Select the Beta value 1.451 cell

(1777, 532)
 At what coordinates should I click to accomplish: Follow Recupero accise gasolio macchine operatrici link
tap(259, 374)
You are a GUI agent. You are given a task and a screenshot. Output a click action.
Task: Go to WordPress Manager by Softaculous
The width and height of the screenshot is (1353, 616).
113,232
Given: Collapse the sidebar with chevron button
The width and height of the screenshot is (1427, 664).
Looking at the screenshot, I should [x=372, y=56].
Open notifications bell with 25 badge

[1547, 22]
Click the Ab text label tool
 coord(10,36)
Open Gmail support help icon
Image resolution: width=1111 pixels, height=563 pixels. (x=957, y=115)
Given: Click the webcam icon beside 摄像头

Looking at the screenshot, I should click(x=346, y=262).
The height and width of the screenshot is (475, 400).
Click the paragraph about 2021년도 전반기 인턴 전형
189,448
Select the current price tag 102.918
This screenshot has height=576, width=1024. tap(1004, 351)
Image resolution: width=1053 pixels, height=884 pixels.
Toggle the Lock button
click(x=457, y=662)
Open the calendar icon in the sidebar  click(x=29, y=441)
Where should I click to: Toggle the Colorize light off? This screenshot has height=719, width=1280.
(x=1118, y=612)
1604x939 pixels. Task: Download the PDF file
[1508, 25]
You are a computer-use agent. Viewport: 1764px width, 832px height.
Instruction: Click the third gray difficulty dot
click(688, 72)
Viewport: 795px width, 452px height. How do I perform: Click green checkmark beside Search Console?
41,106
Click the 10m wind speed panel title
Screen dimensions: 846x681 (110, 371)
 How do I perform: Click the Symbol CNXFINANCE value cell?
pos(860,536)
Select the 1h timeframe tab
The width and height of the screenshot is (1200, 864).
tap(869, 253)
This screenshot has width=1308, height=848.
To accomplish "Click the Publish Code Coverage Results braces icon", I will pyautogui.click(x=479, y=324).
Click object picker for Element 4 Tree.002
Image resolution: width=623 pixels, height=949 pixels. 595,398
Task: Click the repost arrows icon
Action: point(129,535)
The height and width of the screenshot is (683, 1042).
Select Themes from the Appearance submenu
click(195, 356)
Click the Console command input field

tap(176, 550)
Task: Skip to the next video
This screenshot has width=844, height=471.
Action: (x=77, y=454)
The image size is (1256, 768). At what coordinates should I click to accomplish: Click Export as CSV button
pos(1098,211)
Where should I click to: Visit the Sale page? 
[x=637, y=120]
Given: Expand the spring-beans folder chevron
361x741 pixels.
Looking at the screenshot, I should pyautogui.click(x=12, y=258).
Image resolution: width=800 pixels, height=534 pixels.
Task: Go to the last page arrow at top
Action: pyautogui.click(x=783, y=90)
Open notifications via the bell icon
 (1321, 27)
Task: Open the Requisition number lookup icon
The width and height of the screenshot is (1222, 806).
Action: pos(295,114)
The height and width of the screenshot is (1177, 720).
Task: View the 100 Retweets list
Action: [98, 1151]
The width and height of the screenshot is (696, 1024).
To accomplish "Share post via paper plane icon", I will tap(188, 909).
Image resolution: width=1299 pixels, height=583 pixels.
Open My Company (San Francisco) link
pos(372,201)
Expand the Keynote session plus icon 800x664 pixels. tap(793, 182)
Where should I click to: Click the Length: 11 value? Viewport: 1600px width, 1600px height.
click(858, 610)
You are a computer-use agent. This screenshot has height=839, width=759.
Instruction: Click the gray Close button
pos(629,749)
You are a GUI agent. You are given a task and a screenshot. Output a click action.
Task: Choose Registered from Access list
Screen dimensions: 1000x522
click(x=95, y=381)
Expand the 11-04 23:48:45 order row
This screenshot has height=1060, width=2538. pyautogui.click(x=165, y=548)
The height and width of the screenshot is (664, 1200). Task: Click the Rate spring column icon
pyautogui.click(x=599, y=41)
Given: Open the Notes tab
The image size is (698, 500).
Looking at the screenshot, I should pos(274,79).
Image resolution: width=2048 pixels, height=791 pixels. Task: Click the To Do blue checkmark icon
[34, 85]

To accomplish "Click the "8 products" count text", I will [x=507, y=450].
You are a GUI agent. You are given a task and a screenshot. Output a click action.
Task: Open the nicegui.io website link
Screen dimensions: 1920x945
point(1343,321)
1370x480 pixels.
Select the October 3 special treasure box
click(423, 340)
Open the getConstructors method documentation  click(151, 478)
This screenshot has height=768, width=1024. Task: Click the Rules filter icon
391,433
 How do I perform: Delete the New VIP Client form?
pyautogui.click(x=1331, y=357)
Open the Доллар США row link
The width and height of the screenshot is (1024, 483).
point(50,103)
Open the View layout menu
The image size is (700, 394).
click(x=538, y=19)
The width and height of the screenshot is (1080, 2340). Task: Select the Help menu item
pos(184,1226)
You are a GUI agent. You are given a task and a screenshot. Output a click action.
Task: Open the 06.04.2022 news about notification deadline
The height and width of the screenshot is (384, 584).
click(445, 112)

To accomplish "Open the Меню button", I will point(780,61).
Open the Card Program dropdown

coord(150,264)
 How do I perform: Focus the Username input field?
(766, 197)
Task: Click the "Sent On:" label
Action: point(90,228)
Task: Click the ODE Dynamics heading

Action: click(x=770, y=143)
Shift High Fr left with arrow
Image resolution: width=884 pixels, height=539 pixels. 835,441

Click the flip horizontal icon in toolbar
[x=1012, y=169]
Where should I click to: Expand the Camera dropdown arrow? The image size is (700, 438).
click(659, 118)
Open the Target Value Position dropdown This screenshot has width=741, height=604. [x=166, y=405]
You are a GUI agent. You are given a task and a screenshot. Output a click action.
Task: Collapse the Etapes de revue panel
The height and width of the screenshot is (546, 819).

════════════════════

• [The task] A word-for-word transcription of the data above is required.

• [Your solution]
Select the Beta value 1.451 cell

(1777, 532)
 At what coordinates should I click to accomplish: Follow Recupero accise gasolio macchine operatrici link
tap(259, 374)
You are a GUI agent. You are given a task and a screenshot. Output a click action.
Task: Go to WordPress Manager by Softaculous
The width and height of the screenshot is (1353, 616).
113,232
Given: Collapse the sidebar with chevron button
The width and height of the screenshot is (1427, 664).
Looking at the screenshot, I should [x=372, y=56].
Open notifications bell with 25 badge

[1547, 22]
Click the Ab text label tool
 coord(10,36)
Open Gmail support help icon
Image resolution: width=1111 pixels, height=563 pixels. (x=957, y=115)
Given: Click the webcam icon beside 摄像头

Looking at the screenshot, I should click(x=346, y=262).
The height and width of the screenshot is (475, 400).
Click the paragraph about 2021년도 전반기 인턴 전형
189,448
Select the current price tag 102.918
This screenshot has height=576, width=1024. tap(1004, 351)
Image resolution: width=1053 pixels, height=884 pixels.
Toggle the Lock button
click(x=457, y=662)
Open the calendar icon in the sidebar  click(x=29, y=441)
Where should I click to: Toggle the Colorize light off? This screenshot has height=719, width=1280.
(x=1118, y=612)
1604x939 pixels. Task: Download the PDF file
[1508, 25]
You are a computer-use agent. Viewport: 1764px width, 832px height.
Instruction: Click the third gray difficulty dot
click(688, 72)
Viewport: 795px width, 452px height. How do I perform: Click green checkmark beside Search Console?
41,106
Click the 10m wind speed panel title
Screen dimensions: 846x681 (110, 371)
 How do I perform: Click the Symbol CNXFINANCE value cell?
pos(860,536)
Select the 1h timeframe tab
The width and height of the screenshot is (1200, 864).
tap(869, 253)
This screenshot has width=1308, height=848.
To accomplish "Click the Publish Code Coverage Results braces icon", I will pyautogui.click(x=479, y=324).
Click object picker for Element 4 Tree.002
Image resolution: width=623 pixels, height=949 pixels. 595,398
Task: Click the repost arrows icon
Action: point(129,535)
The height and width of the screenshot is (683, 1042).
Select Themes from the Appearance submenu
click(195, 356)
Click the Console command input field

tap(176, 550)
Task: Skip to the next video
This screenshot has width=844, height=471.
Action: (x=77, y=454)
The image size is (1256, 768). At what coordinates should I click to accomplish: Click Export as CSV button
pos(1098,211)
Where should I click to: Visit the Sale page? 
[x=637, y=120]
Given: Expand the spring-beans folder chevron
361x741 pixels.
Looking at the screenshot, I should pyautogui.click(x=12, y=258).
Image resolution: width=800 pixels, height=534 pixels.
Task: Go to the last page arrow at top
Action: pyautogui.click(x=783, y=90)
Open notifications via the bell icon
 (1321, 27)
Task: Open the Requisition number lookup icon
The width and height of the screenshot is (1222, 806).
Action: pos(295,114)
The height and width of the screenshot is (1177, 720).
Task: View the 100 Retweets list
Action: [98, 1151]
The width and height of the screenshot is (696, 1024).
To accomplish "Share post via paper plane icon", I will tap(188, 909).
Image resolution: width=1299 pixels, height=583 pixels.
Open My Company (San Francisco) link
pos(372,201)
Expand the Keynote session plus icon 800x664 pixels. tap(793, 182)
Where should I click to: Click the Length: 11 value? Viewport: 1600px width, 1600px height.
click(858, 610)
You are a computer-use agent. This screenshot has height=839, width=759.
Instruction: Click the gray Close button
pos(629,749)
You are a GUI agent. You are given a task and a screenshot. Output a click action.
Task: Choose Registered from Access list
Screen dimensions: 1000x522
click(x=95, y=381)
Expand the 11-04 23:48:45 order row
This screenshot has height=1060, width=2538. pyautogui.click(x=165, y=548)
The height and width of the screenshot is (664, 1200). Task: Click the Rate spring column icon
pyautogui.click(x=599, y=41)
Given: Open the Notes tab
The image size is (698, 500).
Looking at the screenshot, I should pos(274,79).
Image resolution: width=2048 pixels, height=791 pixels. Task: Click the To Do blue checkmark icon
[34, 85]

To accomplish "Click the "8 products" count text", I will [x=507, y=450].
You are a GUI agent. You are given a task and a screenshot. Output a click action.
Task: Open the nicegui.io website link
Screen dimensions: 1920x945
point(1343,321)
1370x480 pixels.
Select the October 3 special treasure box
click(423, 340)
Open the getConstructors method documentation  click(151, 478)
This screenshot has height=768, width=1024. Task: Click the Rules filter icon
391,433
 How do I perform: Delete the New VIP Client form?
pyautogui.click(x=1331, y=357)
Open the Доллар США row link
The width and height of the screenshot is (1024, 483).
point(50,103)
Open the View layout menu
The image size is (700, 394).
click(x=538, y=19)
The width and height of the screenshot is (1080, 2340). Task: Select the Help menu item
pos(184,1226)
You are a GUI agent. You are given a task and a screenshot. Output a click action.
Task: Open the 06.04.2022 news about notification deadline
The height and width of the screenshot is (384, 584).
click(445, 112)

To accomplish "Open the Меню button", I will point(780,61).
Open the Card Program dropdown

coord(150,264)
 How do I perform: Focus the Username input field?
(766, 197)
Task: Click the "Sent On:" label
Action: point(90,228)
Task: Click the ODE Dynamics heading

Action: click(x=770, y=143)
Shift High Fr left with arrow
Image resolution: width=884 pixels, height=539 pixels. 835,441

Click the flip horizontal icon in toolbar
[x=1012, y=169]
Where should I click to: Expand the Camera dropdown arrow? The image size is (700, 438).
click(659, 118)
Open the Target Value Position dropdown This screenshot has width=741, height=604. [x=166, y=405]
You are a GUI agent. You are given a task and a screenshot. Output a click action.
Task: Collapse the Etapes de revue panel
The height and width of the screenshot is (546, 819).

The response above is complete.